DATA EXTRACTS:

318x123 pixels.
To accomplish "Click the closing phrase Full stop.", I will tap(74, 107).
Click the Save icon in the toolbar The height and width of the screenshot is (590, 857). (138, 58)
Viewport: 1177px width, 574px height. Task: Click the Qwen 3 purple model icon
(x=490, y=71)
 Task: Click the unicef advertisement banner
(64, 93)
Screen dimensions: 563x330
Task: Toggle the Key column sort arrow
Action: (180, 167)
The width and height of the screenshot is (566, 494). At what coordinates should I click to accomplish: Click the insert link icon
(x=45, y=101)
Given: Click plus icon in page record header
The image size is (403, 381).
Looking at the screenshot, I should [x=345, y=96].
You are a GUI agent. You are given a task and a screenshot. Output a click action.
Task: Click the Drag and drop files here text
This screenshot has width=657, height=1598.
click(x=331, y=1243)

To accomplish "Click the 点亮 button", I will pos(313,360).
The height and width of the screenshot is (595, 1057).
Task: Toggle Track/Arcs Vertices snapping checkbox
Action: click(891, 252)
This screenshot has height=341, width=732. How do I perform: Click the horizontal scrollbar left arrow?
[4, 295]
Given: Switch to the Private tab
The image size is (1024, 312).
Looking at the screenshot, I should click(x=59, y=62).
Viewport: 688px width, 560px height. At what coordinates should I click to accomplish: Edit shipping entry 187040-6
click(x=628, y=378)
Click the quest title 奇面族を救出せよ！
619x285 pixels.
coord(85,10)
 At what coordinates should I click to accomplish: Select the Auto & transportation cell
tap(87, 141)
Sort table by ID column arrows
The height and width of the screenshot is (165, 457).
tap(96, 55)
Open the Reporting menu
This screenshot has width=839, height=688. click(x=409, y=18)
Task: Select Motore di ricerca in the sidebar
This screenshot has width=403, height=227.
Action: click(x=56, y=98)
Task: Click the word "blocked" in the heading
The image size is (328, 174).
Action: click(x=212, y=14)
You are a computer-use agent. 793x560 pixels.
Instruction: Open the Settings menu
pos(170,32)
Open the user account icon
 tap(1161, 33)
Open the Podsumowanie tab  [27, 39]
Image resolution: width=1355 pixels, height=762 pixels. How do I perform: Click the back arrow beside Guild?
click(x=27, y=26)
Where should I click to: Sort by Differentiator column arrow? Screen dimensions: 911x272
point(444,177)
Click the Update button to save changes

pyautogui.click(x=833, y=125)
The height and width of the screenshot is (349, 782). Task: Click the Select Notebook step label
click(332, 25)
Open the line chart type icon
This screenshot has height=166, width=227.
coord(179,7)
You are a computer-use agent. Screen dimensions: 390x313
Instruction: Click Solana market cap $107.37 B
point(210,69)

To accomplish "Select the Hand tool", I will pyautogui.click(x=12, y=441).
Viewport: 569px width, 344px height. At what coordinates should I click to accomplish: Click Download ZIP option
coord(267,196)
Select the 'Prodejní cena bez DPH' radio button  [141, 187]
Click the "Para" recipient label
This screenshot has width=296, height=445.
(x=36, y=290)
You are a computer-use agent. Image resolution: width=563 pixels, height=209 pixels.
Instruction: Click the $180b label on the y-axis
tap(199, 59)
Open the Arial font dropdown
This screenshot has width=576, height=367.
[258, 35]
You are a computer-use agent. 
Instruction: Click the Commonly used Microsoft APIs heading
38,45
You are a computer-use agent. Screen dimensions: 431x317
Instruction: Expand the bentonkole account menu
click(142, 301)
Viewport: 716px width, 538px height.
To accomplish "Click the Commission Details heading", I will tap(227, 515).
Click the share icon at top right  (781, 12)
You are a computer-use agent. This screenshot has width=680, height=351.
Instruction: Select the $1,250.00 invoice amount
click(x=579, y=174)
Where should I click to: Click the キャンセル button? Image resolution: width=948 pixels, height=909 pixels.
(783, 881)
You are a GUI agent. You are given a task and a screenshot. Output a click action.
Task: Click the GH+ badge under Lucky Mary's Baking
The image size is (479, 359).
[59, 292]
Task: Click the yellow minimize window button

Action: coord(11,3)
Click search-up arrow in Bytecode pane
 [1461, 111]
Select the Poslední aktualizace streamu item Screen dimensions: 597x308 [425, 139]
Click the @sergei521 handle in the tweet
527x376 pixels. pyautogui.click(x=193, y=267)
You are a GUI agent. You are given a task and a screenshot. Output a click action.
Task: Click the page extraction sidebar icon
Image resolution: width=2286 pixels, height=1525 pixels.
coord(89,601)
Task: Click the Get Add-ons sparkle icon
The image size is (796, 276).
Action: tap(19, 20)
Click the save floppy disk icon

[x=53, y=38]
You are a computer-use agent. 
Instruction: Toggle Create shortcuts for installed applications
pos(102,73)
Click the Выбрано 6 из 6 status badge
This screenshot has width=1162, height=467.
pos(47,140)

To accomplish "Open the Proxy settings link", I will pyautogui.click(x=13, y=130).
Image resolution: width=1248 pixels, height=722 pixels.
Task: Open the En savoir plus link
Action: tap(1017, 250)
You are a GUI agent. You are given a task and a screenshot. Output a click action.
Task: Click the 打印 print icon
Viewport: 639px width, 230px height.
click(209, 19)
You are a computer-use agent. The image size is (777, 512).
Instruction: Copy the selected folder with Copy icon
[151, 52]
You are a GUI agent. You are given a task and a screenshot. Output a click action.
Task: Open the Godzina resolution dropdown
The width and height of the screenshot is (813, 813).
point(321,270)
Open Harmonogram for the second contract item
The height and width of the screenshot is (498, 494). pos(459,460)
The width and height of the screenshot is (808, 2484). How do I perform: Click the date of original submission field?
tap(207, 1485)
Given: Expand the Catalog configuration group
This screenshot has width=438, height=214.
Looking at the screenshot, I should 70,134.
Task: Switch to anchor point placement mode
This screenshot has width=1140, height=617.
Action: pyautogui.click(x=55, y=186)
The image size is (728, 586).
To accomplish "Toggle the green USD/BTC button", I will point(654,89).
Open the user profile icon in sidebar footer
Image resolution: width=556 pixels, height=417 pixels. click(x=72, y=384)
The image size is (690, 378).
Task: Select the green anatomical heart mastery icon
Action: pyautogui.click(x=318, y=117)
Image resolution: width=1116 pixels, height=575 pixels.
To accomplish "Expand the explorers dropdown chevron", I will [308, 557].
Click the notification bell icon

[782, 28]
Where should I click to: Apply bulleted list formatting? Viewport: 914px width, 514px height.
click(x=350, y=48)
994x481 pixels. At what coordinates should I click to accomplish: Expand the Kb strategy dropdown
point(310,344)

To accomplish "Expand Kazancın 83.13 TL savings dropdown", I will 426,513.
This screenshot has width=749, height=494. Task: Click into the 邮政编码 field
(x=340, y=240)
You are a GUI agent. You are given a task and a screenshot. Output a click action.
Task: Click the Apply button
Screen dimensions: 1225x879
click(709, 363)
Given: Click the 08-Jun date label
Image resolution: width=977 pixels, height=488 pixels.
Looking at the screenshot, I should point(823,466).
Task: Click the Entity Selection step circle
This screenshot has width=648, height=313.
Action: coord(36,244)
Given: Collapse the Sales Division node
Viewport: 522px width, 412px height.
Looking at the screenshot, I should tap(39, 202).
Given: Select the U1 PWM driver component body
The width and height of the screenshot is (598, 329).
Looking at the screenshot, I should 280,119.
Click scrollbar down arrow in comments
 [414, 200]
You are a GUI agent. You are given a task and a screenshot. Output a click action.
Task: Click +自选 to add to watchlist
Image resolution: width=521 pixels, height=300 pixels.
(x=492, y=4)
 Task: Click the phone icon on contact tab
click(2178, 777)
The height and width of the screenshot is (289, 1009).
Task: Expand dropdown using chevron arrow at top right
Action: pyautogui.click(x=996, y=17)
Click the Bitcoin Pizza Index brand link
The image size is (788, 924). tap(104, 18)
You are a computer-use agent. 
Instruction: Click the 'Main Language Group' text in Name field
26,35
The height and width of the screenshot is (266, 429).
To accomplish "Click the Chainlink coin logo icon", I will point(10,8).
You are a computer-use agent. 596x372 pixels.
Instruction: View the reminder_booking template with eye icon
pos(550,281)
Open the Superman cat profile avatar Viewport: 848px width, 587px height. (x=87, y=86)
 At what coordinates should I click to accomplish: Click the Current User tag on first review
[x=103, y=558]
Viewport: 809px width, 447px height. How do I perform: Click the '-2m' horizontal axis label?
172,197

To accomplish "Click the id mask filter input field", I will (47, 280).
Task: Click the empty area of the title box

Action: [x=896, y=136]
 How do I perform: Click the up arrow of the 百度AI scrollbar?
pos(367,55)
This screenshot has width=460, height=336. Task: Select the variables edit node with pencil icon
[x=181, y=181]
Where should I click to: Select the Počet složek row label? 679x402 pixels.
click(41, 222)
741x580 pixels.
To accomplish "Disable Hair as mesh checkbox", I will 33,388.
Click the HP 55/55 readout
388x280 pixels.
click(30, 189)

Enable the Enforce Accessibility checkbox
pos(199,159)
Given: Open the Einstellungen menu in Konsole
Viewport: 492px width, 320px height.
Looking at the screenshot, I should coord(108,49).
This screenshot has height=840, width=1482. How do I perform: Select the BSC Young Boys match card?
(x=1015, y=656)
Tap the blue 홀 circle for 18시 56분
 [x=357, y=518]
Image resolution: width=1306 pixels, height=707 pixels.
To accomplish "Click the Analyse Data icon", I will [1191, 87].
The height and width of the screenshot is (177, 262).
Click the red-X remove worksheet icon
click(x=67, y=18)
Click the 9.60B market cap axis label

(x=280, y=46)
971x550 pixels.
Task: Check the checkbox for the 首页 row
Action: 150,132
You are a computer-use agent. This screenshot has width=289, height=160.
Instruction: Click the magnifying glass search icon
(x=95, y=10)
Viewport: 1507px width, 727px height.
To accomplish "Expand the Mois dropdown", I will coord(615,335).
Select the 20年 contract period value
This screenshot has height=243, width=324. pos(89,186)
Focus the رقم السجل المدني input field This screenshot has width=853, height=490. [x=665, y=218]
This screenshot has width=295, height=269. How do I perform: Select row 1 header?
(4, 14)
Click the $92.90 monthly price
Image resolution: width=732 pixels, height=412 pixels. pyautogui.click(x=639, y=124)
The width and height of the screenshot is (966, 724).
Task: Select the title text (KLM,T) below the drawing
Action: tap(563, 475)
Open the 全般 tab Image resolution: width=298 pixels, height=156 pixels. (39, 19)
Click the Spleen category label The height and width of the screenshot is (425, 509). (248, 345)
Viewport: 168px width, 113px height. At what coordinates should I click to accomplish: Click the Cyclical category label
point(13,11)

TASK DESCRIPTION: Count how many of the lines in the material include the word "Switch", and state that number without anything else.

FINISHED EXERCISE: 2